Employers put a lot of stock in education, and that’s truer now than it ever was in the past. And for you, an academic credential means much more than just snagging a position you’re interested in. It also means more rewarding career paths, better benefits, chances to move to the very top echelons of any company you work for, and the personal satisfaction of having accomplished something that takes hard work and dedication. What jobs require college degrees? Below is a short list of the most lucrative fields and niches of the working world that view diplomas as admission tickets. But first, learn how to save on monthly expenses so you’ll be in a better position to pay for schooling or to cover the costs associated with returning to school in mid-career for an advanced degree.
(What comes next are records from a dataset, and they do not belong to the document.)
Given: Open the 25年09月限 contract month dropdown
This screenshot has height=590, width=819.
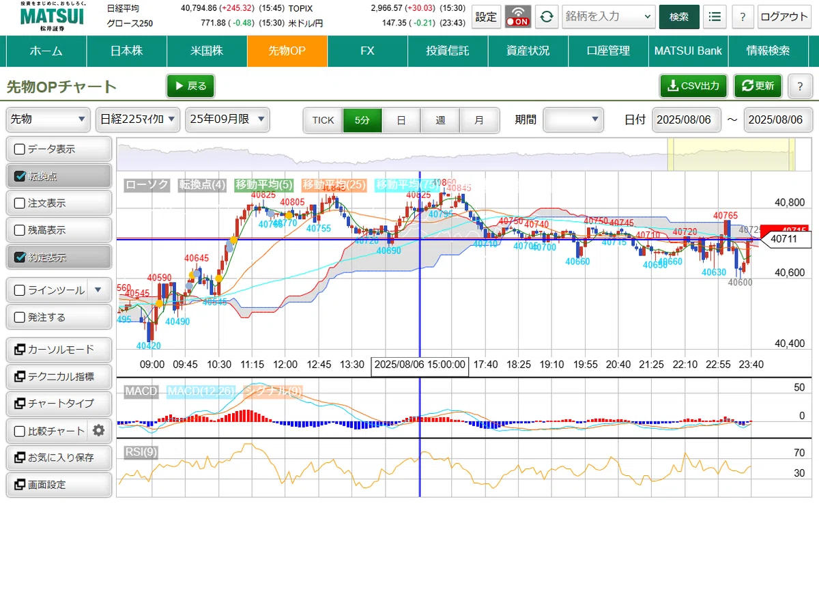Looking at the screenshot, I should [227, 120].
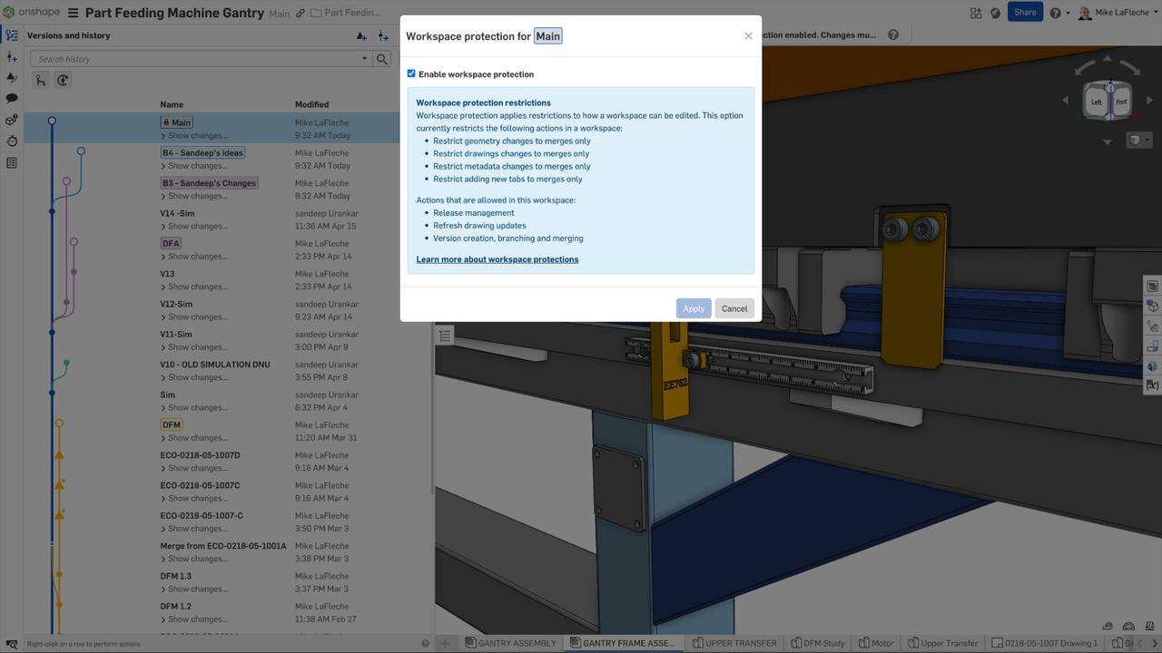Click the document link icon beside Main
The height and width of the screenshot is (653, 1162).
click(x=300, y=14)
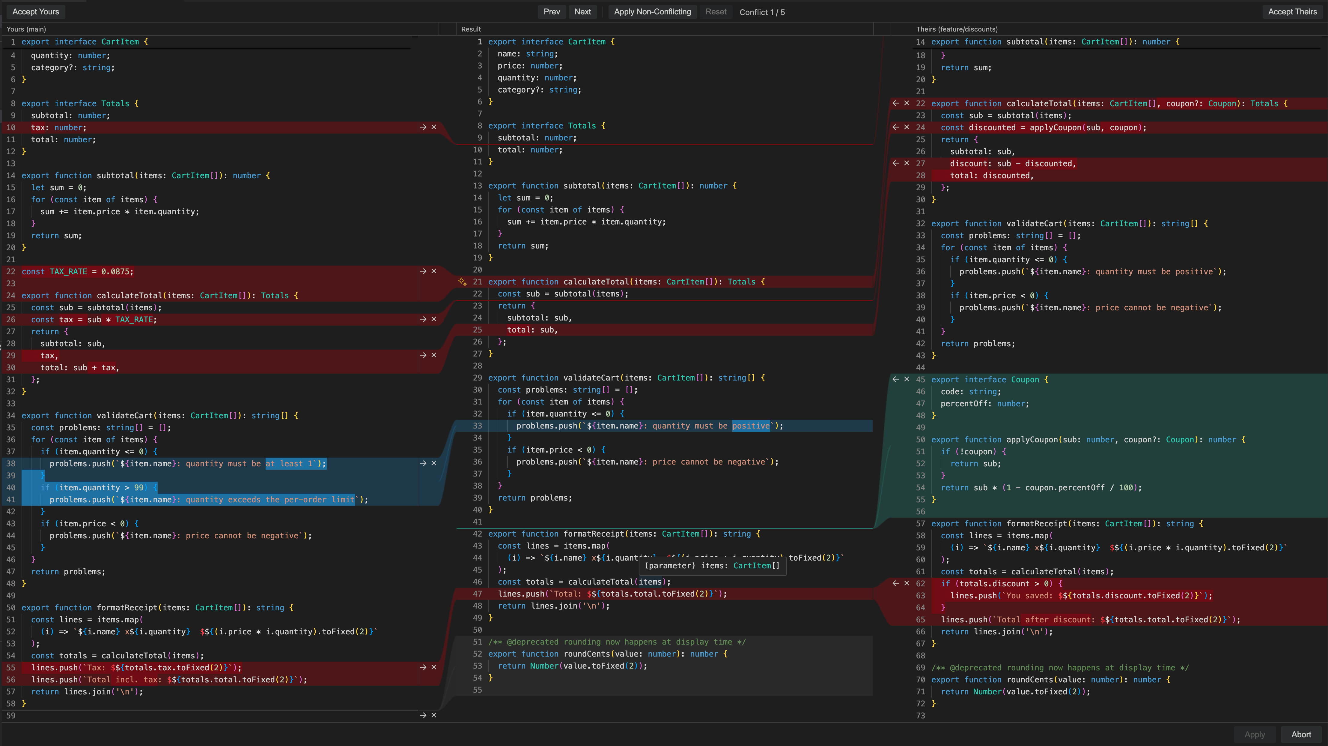Apply theirs arrow for Coupon interface block
Image resolution: width=1328 pixels, height=746 pixels.
coord(896,379)
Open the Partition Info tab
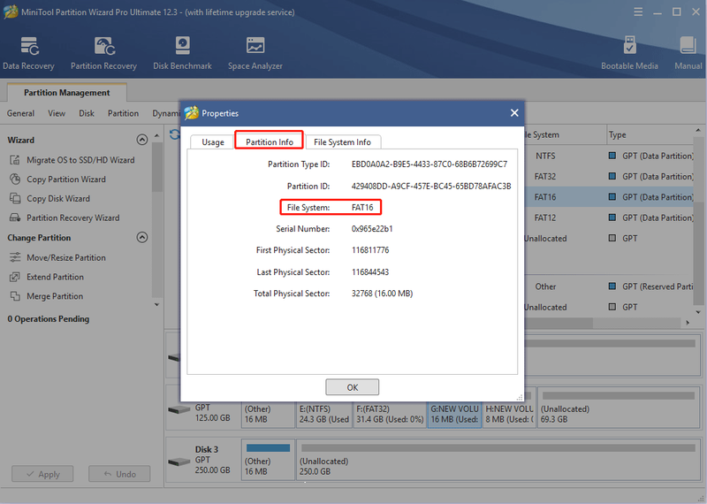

Refinance Existing Loans Before Heading Back to School
Many working adults decide to take a year or so off and earn a master’s degree. If that’s your plan, consider getting your personal budget in shape before enrolling. One of the fastest ways to chop a significant chunk off your monthly bills is to refinance a student loan you’re currently paying on. After filling out a short application and getting approved, your new agreement could go into effect very quickly, which means you don’t have to wait long to see the improvement in your monthly budget. Whenever people refinance student loans through a private lender, they have access to more convenient terms and lower payments, and if their credit has improved since they took out the original loan, it’s possible to get a more favorable interest rate as well.
For Grads Only
You’ll be surprise how often you keep bumping into the degree required notation on job postings, no matter which online employment sites you browse. One of the things that can be especially frustrating is to discover the requirement attached to a career field that was formerly open to high-school educated folks. The banking field is notorious for this new wrinkle.
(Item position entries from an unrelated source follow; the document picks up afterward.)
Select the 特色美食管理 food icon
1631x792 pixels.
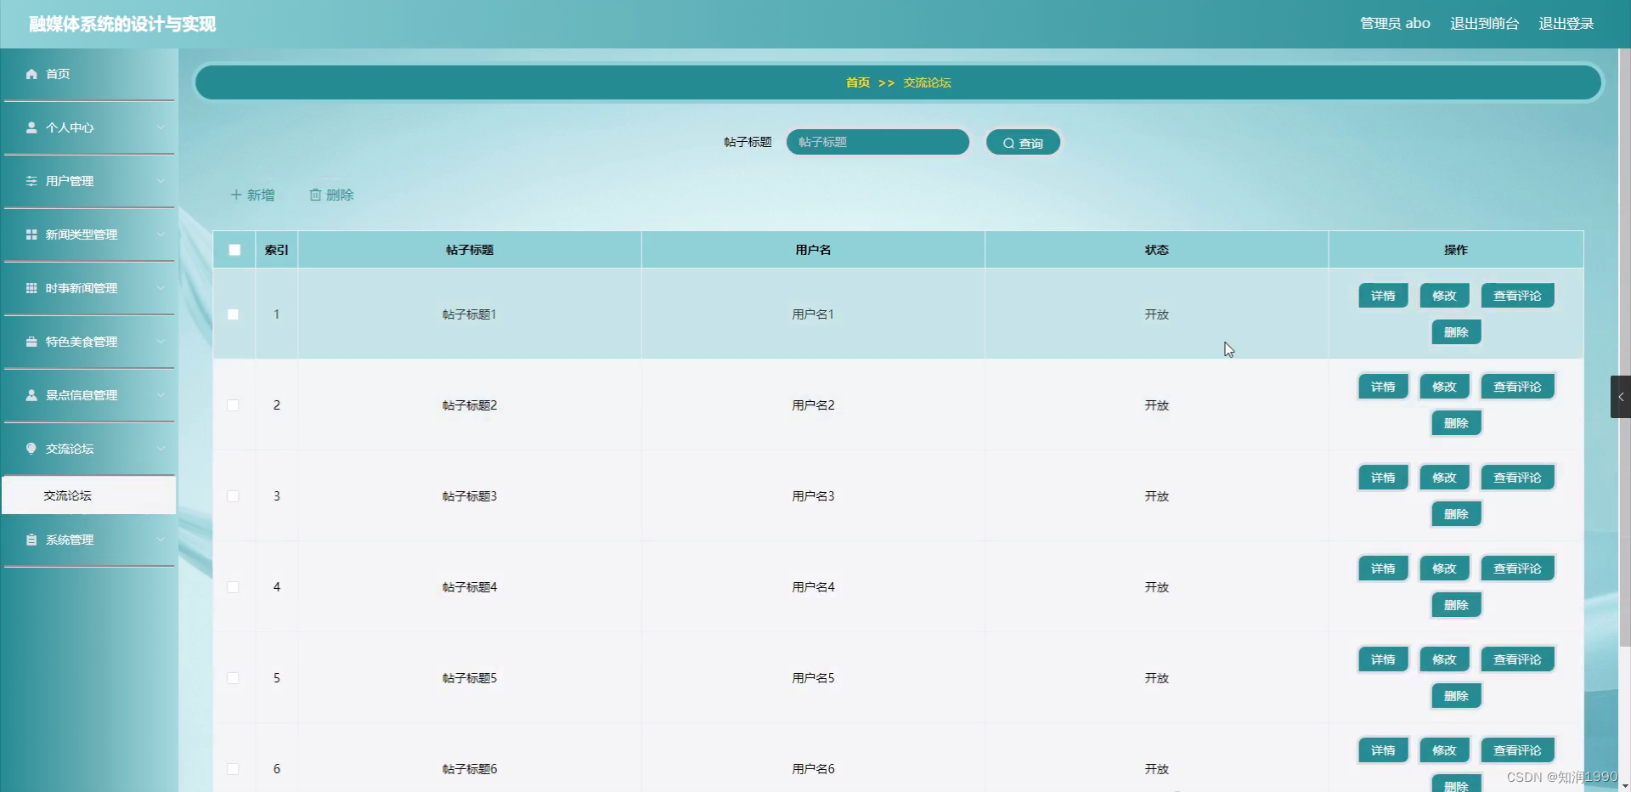click(31, 342)
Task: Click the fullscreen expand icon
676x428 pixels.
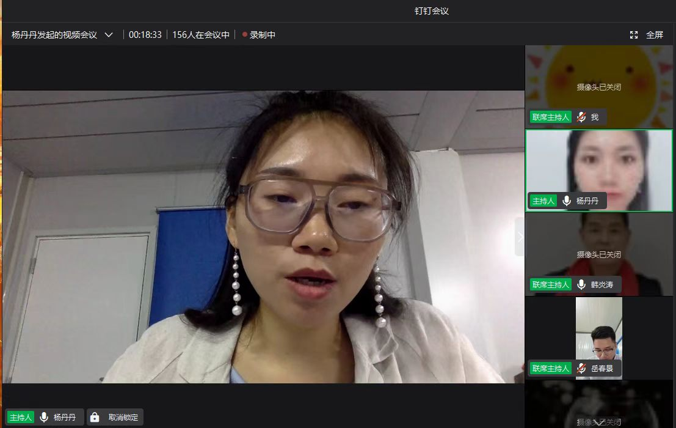Action: click(x=634, y=35)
What were called tellers a couple decades ago are now labeled personal bankers, and many major financial institutions don’t even interview you unless you have a four-year credential. When you delve into online listings, most of the big websites ask for a few pieces of general information up front. In addition to name, age, and career field you’re interested in, you’ll routinely be asked to check a box to indicate your highest level of educational achievement. Check the high-school box, and the number of listings you see will be about one-tenth the number for a university grad.
Want a career in finance, brokerage, banking, or accounting? You’ll gain entry with a four-year credential. For minimum-wage, entry-level positions that have virtually no upward mobility, high-school completion will suffice. The same is true for most teaching positions, even in grade-schools. The entire teaching profession is veering in the direction of standardization, so no matter what state you live in, you’ll likely face the same set of application criteria.
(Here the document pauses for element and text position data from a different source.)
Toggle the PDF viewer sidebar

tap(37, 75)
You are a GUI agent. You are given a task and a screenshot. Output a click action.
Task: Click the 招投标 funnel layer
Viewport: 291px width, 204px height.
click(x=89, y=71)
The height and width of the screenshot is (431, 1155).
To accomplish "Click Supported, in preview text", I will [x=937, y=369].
Perhaps you’re not the business type and intend to enter one of the helping professions. Two of the top choices in this category are social work and nursing, and both are grad-only fields. There are aide-level positions open for all others, but they don’t offer career paths and don’t pay nearly as well. Certified public accountants, physical therapists, government workers at all but entry levels, and IT fields are other major areas where you’ll need to study for four years or more after high school to gain entry. That doesn’t leave much for working adults who choose not to attend a degree-granting institution.